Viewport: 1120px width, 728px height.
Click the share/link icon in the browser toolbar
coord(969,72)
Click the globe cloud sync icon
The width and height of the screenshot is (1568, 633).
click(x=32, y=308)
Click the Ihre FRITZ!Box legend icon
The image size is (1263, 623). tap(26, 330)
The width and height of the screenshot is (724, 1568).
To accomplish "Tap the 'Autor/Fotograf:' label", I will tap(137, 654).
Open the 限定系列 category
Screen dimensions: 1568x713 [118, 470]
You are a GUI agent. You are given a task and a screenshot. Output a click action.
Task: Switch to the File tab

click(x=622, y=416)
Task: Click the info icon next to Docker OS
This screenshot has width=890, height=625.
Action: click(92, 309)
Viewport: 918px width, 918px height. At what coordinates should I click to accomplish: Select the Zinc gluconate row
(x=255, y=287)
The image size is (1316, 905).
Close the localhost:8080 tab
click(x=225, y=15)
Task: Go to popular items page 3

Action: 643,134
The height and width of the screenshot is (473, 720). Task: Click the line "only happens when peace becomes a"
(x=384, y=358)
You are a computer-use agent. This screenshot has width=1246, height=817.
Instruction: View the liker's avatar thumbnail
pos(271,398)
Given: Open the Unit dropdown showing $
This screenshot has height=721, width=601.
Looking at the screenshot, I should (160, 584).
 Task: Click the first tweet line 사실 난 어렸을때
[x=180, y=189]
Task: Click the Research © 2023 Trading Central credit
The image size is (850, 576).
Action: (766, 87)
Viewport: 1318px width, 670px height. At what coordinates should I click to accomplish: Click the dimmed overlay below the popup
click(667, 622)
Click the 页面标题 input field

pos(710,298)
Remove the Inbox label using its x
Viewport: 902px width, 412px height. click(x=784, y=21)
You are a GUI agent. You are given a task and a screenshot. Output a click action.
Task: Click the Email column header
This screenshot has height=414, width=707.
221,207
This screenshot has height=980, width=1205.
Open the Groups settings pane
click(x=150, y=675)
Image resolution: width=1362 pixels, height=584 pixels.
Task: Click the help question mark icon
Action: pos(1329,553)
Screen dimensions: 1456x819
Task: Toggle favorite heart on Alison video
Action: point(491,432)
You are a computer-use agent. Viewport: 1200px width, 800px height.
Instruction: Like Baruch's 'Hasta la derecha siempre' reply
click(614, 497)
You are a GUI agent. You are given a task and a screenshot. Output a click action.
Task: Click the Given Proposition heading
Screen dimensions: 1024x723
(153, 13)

= = = = =

YOUR TASK — Copy out every item above word for word, line by line, with nothing changed.

EXERCISE RESPONSE —
Viewport: 1120px width, 728px height.
Click the share/link icon in the browser toolbar
coord(969,72)
Click the globe cloud sync icon
The width and height of the screenshot is (1568, 633).
click(x=32, y=308)
Click the Ihre FRITZ!Box legend icon
The image size is (1263, 623). tap(26, 330)
The width and height of the screenshot is (724, 1568).
To accomplish "Tap the 'Autor/Fotograf:' label", I will tap(137, 654).
Open the 限定系列 category
Screen dimensions: 1568x713 [118, 470]
You are a GUI agent. You are given a task and a screenshot. Output a click action.
Task: Switch to the File tab

click(x=622, y=416)
Task: Click the info icon next to Docker OS
This screenshot has width=890, height=625.
Action: click(92, 309)
Viewport: 918px width, 918px height. At what coordinates should I click to accomplish: Select the Zinc gluconate row
(x=255, y=287)
The image size is (1316, 905).
Close the localhost:8080 tab
click(x=225, y=15)
Task: Go to popular items page 3

Action: 643,134
The height and width of the screenshot is (473, 720). Task: Click the line "only happens when peace becomes a"
(x=384, y=358)
You are a computer-use agent. This screenshot has width=1246, height=817.
Instruction: View the liker's avatar thumbnail
pos(271,398)
Given: Open the Unit dropdown showing $
This screenshot has height=721, width=601.
Looking at the screenshot, I should (160, 584).
 Task: Click the first tweet line 사실 난 어렸을때
[x=180, y=189]
Task: Click the Research © 2023 Trading Central credit
The image size is (850, 576).
Action: (766, 87)
Viewport: 1318px width, 670px height. At what coordinates should I click to accomplish: Click the dimmed overlay below the popup
click(667, 622)
Click the 页面标题 input field

pos(710,298)
Remove the Inbox label using its x
Viewport: 902px width, 412px height. click(x=784, y=21)
You are a GUI agent. You are given a task and a screenshot. Output a click action.
Task: Click the Email column header
This screenshot has height=414, width=707.
221,207
This screenshot has height=980, width=1205.
Open the Groups settings pane
click(x=150, y=675)
Image resolution: width=1362 pixels, height=584 pixels.
Task: Click the help question mark icon
Action: pos(1329,553)
Screen dimensions: 1456x819
Task: Toggle favorite heart on Alison video
Action: point(491,432)
You are a computer-use agent. Viewport: 1200px width, 800px height.
Instruction: Like Baruch's 'Hasta la derecha siempre' reply
click(614, 497)
You are a GUI agent. You are given a task and a screenshot. Output a click action.
Task: Click the Given Proposition heading
Screen dimensions: 1024x723
(153, 13)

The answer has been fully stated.